Thursday, 14 September 2017 04:55

Delivery of Skin Nutrition: Topical and Internal

Written by   Dana Laurie, formulation developer for Pink Horizons Botanical Skin Care

Several skin issues surface because of various factors that include the environment, genetics, and nutritional contributors. Arguably, nutrition plays the largest role in skin health because it is the one factor that individuals have the most control over. Nutrients in the skin come from consuming certain foods and vitamins, as well as the topical application of products. The nutrients people feed their skin are extremely important in maintaining skin integrity over time; without the proper nutrient level, many problems can arise.

The delivery method of nutrients also plays a role in how nutrients are absorbed and regulated. While skin nutrition is received both topically and internally, the vitamins people gather can actually cause or resolve problems. Traditionally, topical applications of products are widely used to address skin issues. Internal supplementation, however, has also become an effective measure in promoting skin health. The combination of both methods may prove to compliment the efficacy of each. In understanding the role of both delivery methods, it becomes clearer that perhaps a thoughtful, integrated approach may be more effective for both the body and skin over time.

As the epidermis is the first, outer layer of the skin, it serves as the protector of the body and blocks damage that would otherwise affect the dermis.
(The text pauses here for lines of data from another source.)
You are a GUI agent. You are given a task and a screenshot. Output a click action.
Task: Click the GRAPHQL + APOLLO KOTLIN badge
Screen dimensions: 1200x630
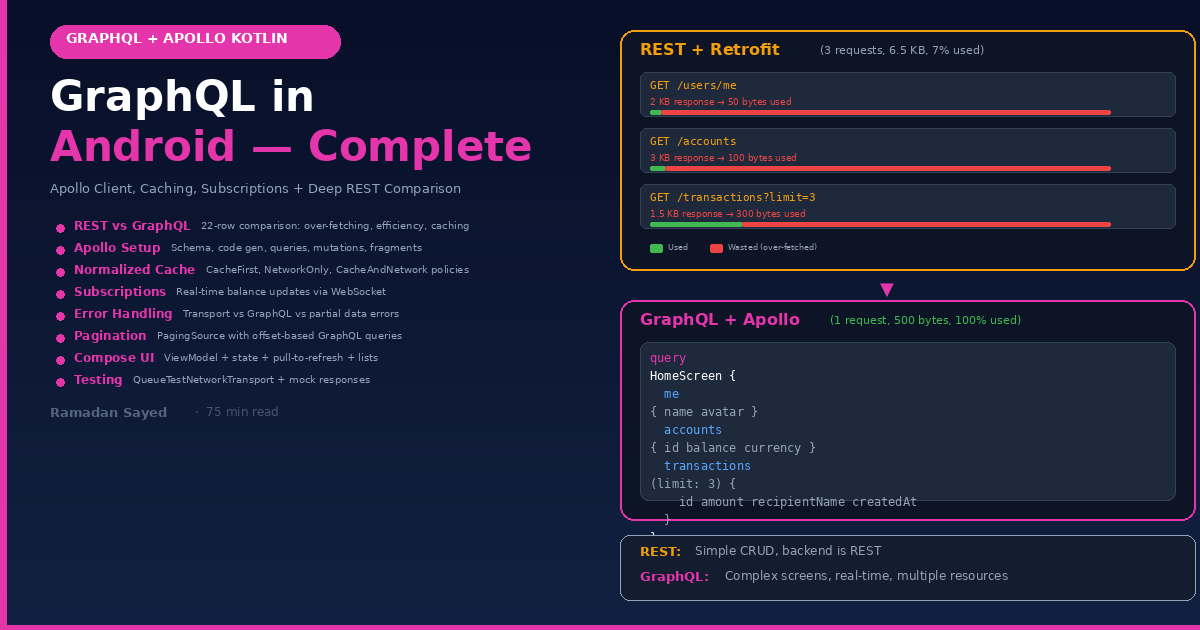195,41
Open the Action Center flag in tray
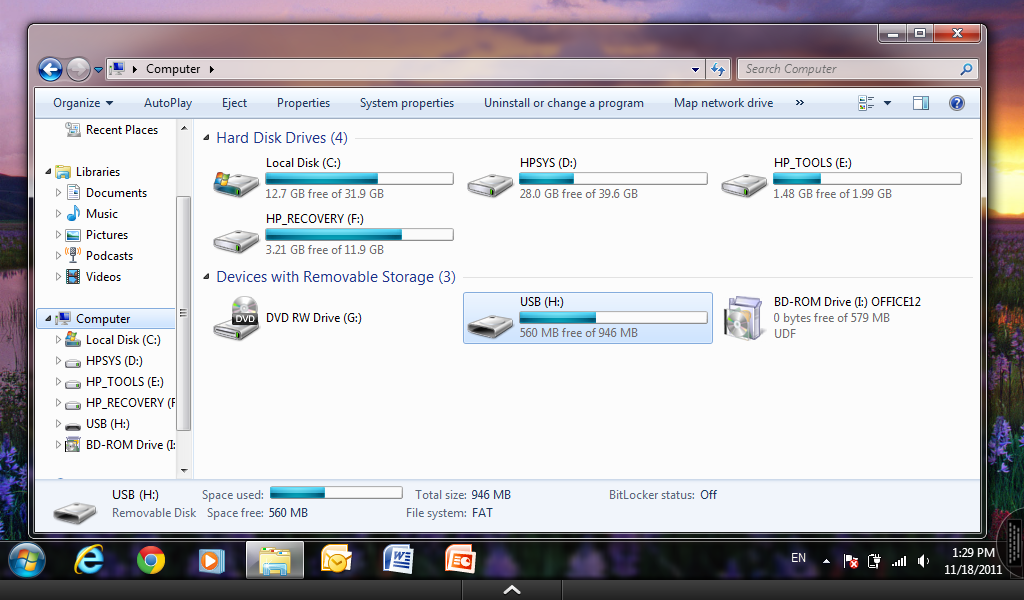1024x600 pixels. (850, 561)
The dermis contains blood vessels, hair follicles, and sebum and mainly provides strength and flexibility to the epidermis. Together, the epidermis and dermis make up the overall structure of the skin. The keratinization process involves the secretion of lipids by cells, which then form a protective layer assembled with extracellular proteins.6 This protective system is what keeps harmful matter from entering and good material, such vitamins and water, from leaving. Melanocytes in the epidermis are also very important. These cells not only produce melanin, but also absorb energy from ultraviolet rays to protect the skin. This process, in turn, minimizes issues, such as photodamage, commonly seen in the form of a sunburn. Notably, nearly 75 percent of the weight of the dermis is a matrix of collagen.1 Collagen is a protein that provides structural support and elasticity of the skin. Maintaining healthy collagen levels has been a main goal for both formulators of topical products, as well as the internal supplements industry.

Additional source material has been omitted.